Corollary 2.1: x⁰ = 1 implies that x ≠ 0

(1) Now x⁰ = x^{(1 - 1)}
(2) Which means that x⁰ = x / x
(3) But this implies that x ≠ 0 since division by 0 is not allowed.

QED

Another way of saying this result is that 0⁰ just like 0/0 or even 1/0 is undefined.

We can summarize division of exponents with the following theorem.

Theorem 3: x^y / x^z = x^{(y - z)}

Case I: y = z

In this case x^y / x^z = 1 = x⁰ = x^{(y - z)}.

Case II: y > z

In division, we are able to cancel out all the common factors. Since y > z, we cancel out z factors from both dividend and divisor and we are left with x^(y-z).

Case III: y < z
Again, we cancel out common factors. Since z > y, we are left with a fraction of
1 / [x^(z-y)] which, by definition 3, equals x^(-(z-y)) = x^(y-z)

QED

5. Fractional Exponents

There is more that we can talk about. What about fractional exponents such as x^(1/2)?

It turns out that based on our definitions, corrolaries, and theorems, we are now ready to take on fractional exponent.

Let's start with 1/2.

We know that x^1/2 * x^1/2 = x^{(1/2 + 1/2)} by Theorem 1.
Now x^{(1/2 + 1/2)} = x⁽¹⁾ = x.
So x^1/2 is none other than the square root of x.

Let's start out by looking at a definition for what a root is.

Definition 4: an nth root of x is a number that multiplied n times equals x.

Sometimes, nth roots are whole numbers. The cube root of 27 is 3 since 3 * 3 * 3 = 27.

Likewise, the 4th root of 16 is 2.

1 is its own 5th root since 1 * 1 * 1 * 1 * 1 = 1.

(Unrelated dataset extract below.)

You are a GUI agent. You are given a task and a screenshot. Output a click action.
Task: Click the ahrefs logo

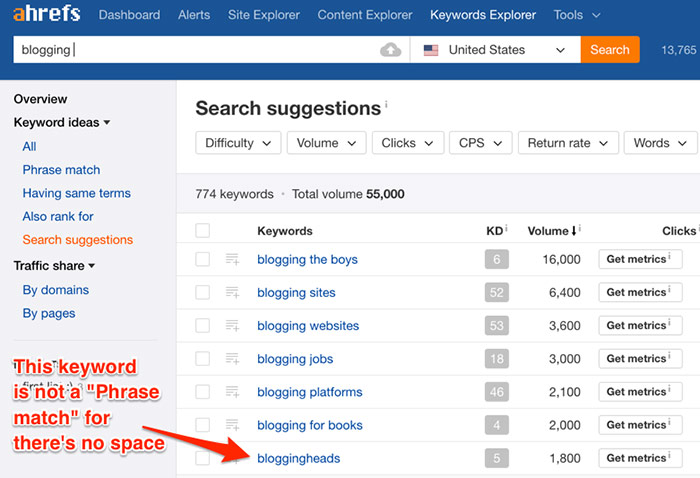tap(46, 15)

This gives us our last theorem:

Theorem 4: x^1/n = the nth root of x

(1) x^1/n multiplied by itself n times equals x^{1/n + 1/n + 1/n + etc.}.
(2) Now 1/n + 1/n + etc. n times equals n/n which equals 1.
(3) Therefore x^1/n multipled by itself n times equals x¹
(4) And this is the very definition of an nth root.

QED